幻想空間上に構築された空白地帯の荒涼たる大地、そのただ中にあって、対峙している。最新型の導衣を身に纏い、手には最新型の法機を握り締め、両者の間にはただならぬ空気が流れていた。
「これ、訓練やんな?」
「はい。ご覧の通り、幻想空間を利用したただの訓練です」
「……おう」
なんともいえない気まずさを感じることには大いに思い当たりがあるから、朝彦は、うなずくほかなかった。

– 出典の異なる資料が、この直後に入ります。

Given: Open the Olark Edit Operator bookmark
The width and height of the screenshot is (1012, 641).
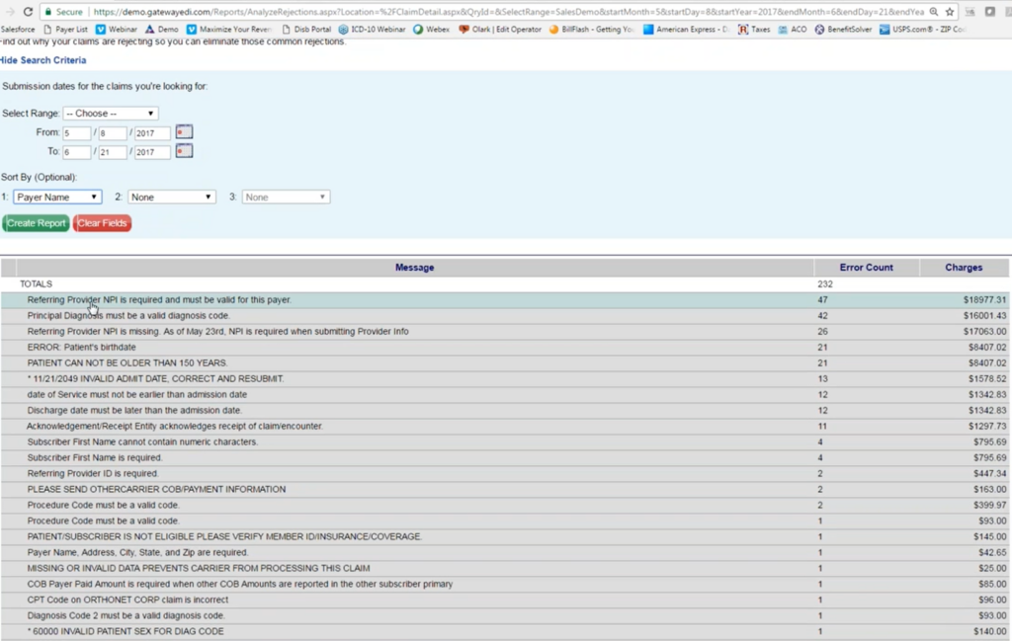Looking at the screenshot, I should 500,30.
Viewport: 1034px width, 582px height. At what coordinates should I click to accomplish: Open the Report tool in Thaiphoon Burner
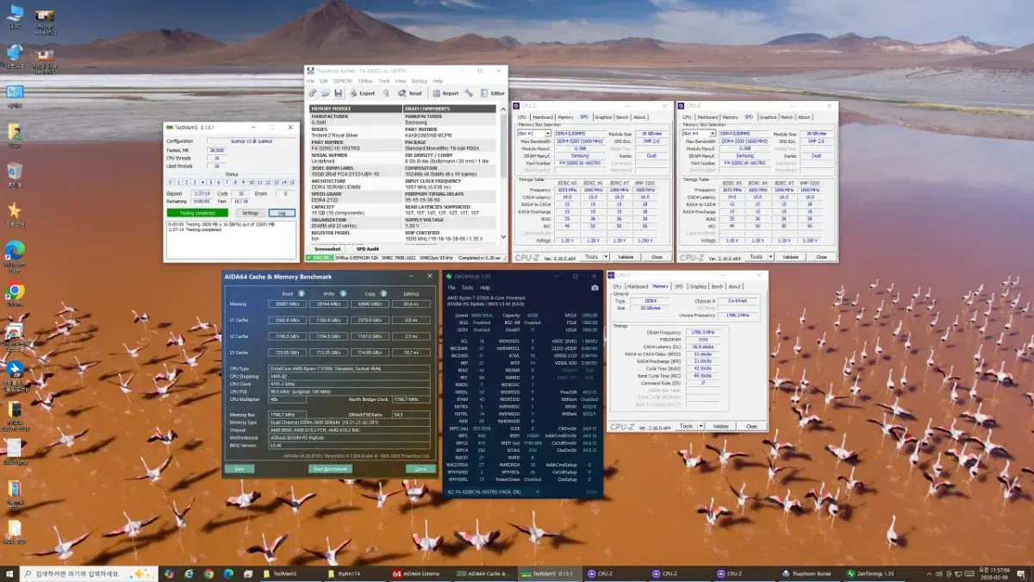[445, 93]
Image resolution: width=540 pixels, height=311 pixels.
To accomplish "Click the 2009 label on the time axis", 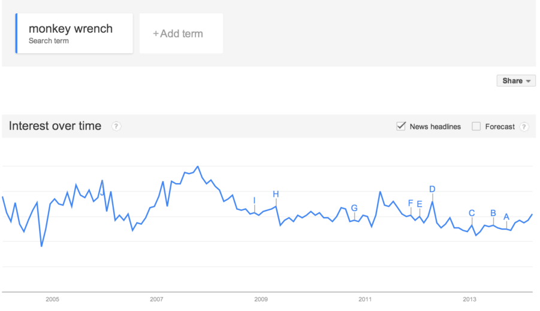I will (261, 299).
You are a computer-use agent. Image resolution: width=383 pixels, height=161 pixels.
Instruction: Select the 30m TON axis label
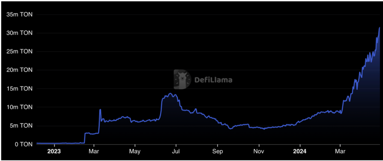[x=20, y=33]
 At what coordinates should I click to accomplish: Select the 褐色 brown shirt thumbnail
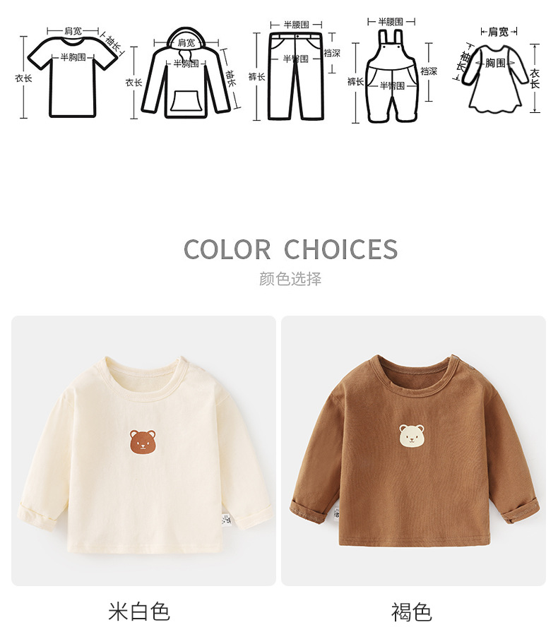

統魔が訓練を持ちかけてくることは、よくあることだ。ふたりの師である蒼秀は、軍団長ということもあって多忙を極めている。筆頭杖長である朝彦も暇人というわけではないのだが、軍団長と比較した場合、時間的余裕があるのだ。故に、弟弟子の面倒を見ることも少なくない。
それは、必ずしも統魔のためだけではない。
朝彦にとって、大きな実利があった。
なんといっても、統魔は、世代最強の魔法士といっても過言ではないのだ。逸材も逸材である。いまや星象現界に目覚め、煌光級にまで上り詰めた彼は、世代間だけでなく、戦団全体を見渡しても最高峰の魔法技量の持ち主だ。
足りないのは、経験くらいのものではないか。
魔法技量だけを見た場合、統魔に匹敵する導士のほうが遥かに少ないはずだ。
そんな統魔との訓練は、朝彦の魔法技量をさらに鍛え上げ、研ぎ澄ませるのに打って付けだった。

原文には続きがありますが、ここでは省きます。